• **Records provided**
━━━━
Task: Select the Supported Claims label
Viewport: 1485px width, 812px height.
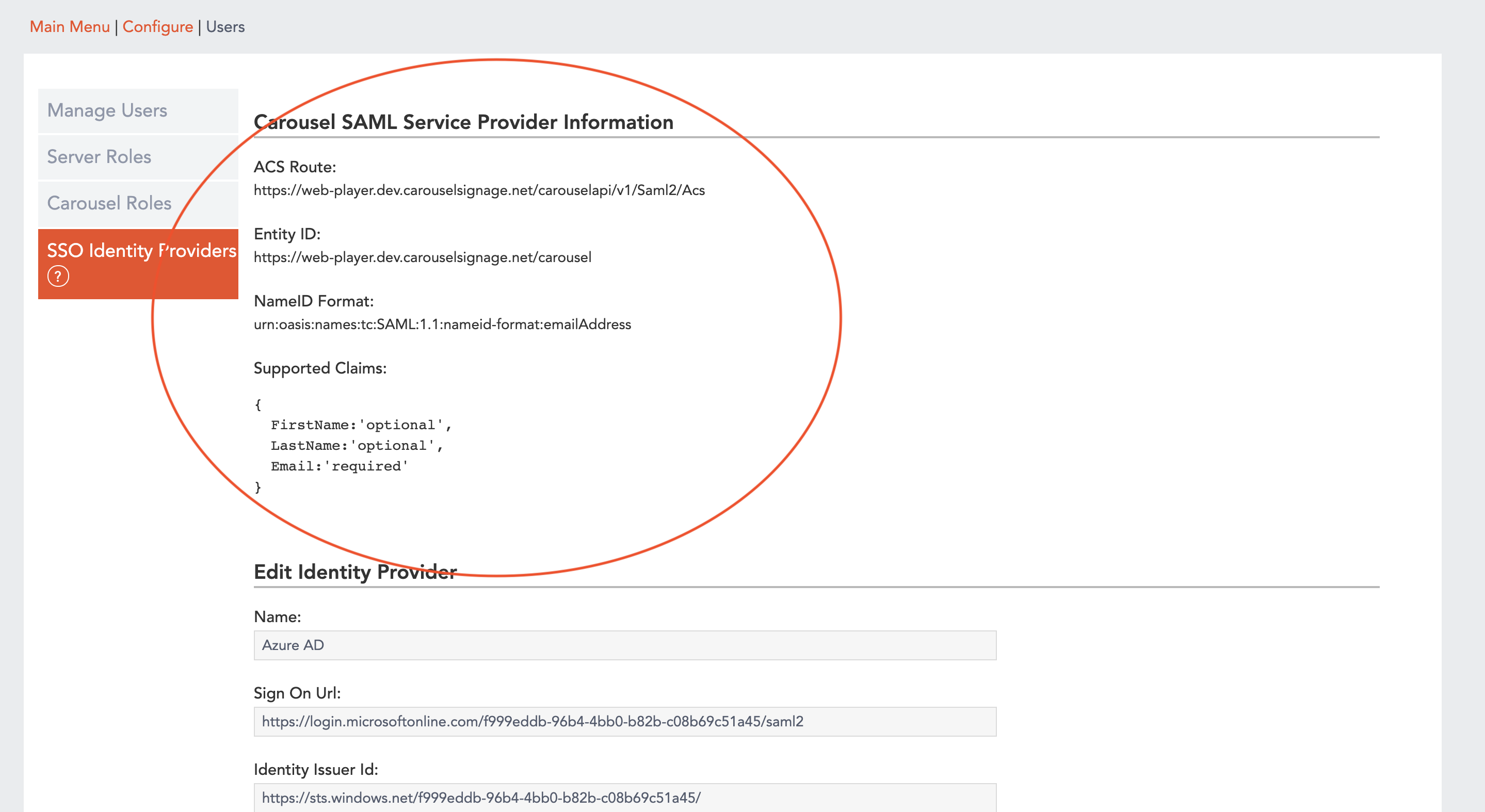Action: tap(320, 368)
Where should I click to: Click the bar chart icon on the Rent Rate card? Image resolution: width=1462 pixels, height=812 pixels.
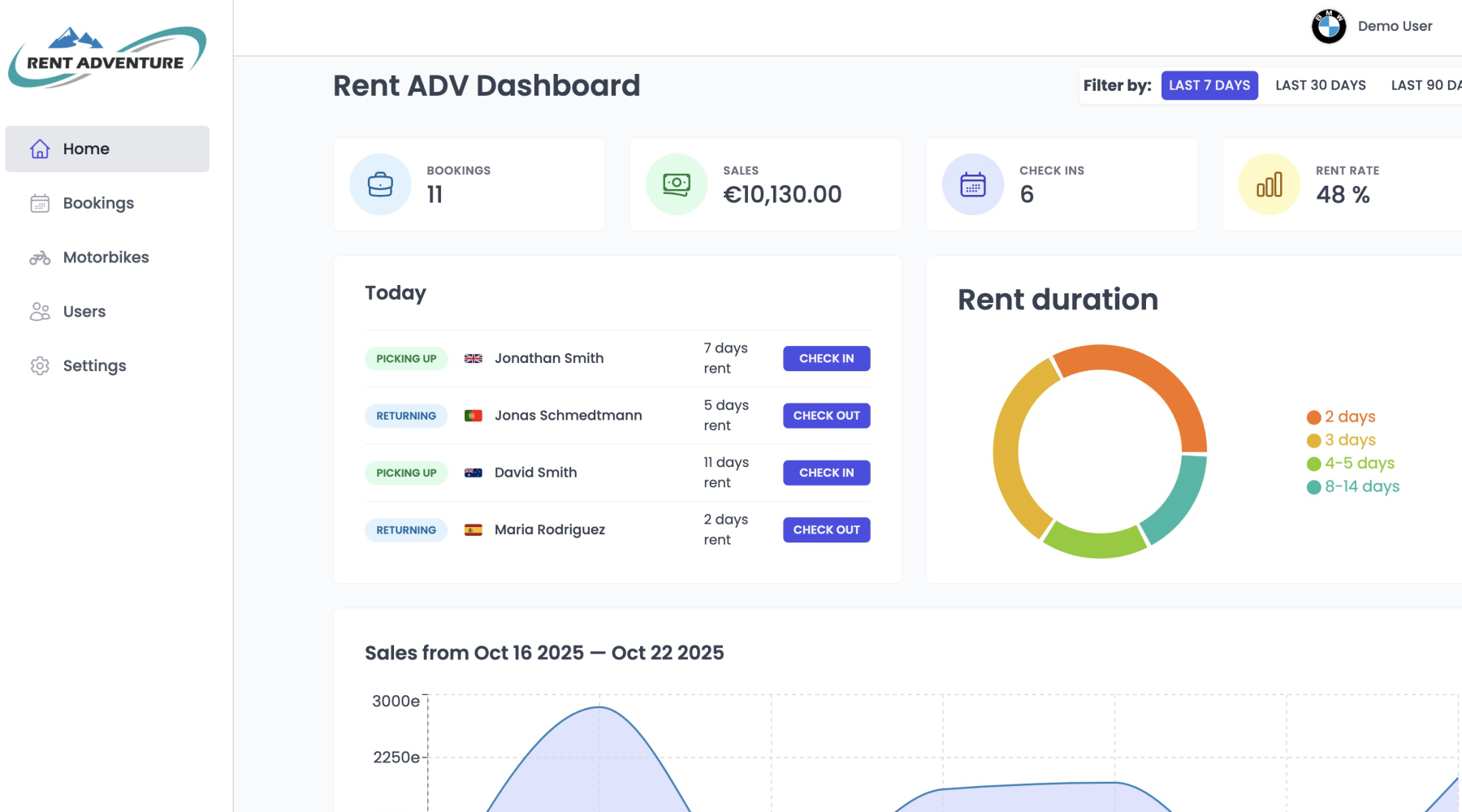(x=1269, y=184)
━━━━
• **Exercise requirements**
Omit the pictures, and quote the material above exactly as given.

• **Solution to the exercise**
Task: Select the Supported Claims label
Viewport: 1485px width, 812px height.
Action: tap(320, 368)
Where should I click to: Click the bar chart icon on the Rent Rate card? Image resolution: width=1462 pixels, height=812 pixels.
(x=1269, y=184)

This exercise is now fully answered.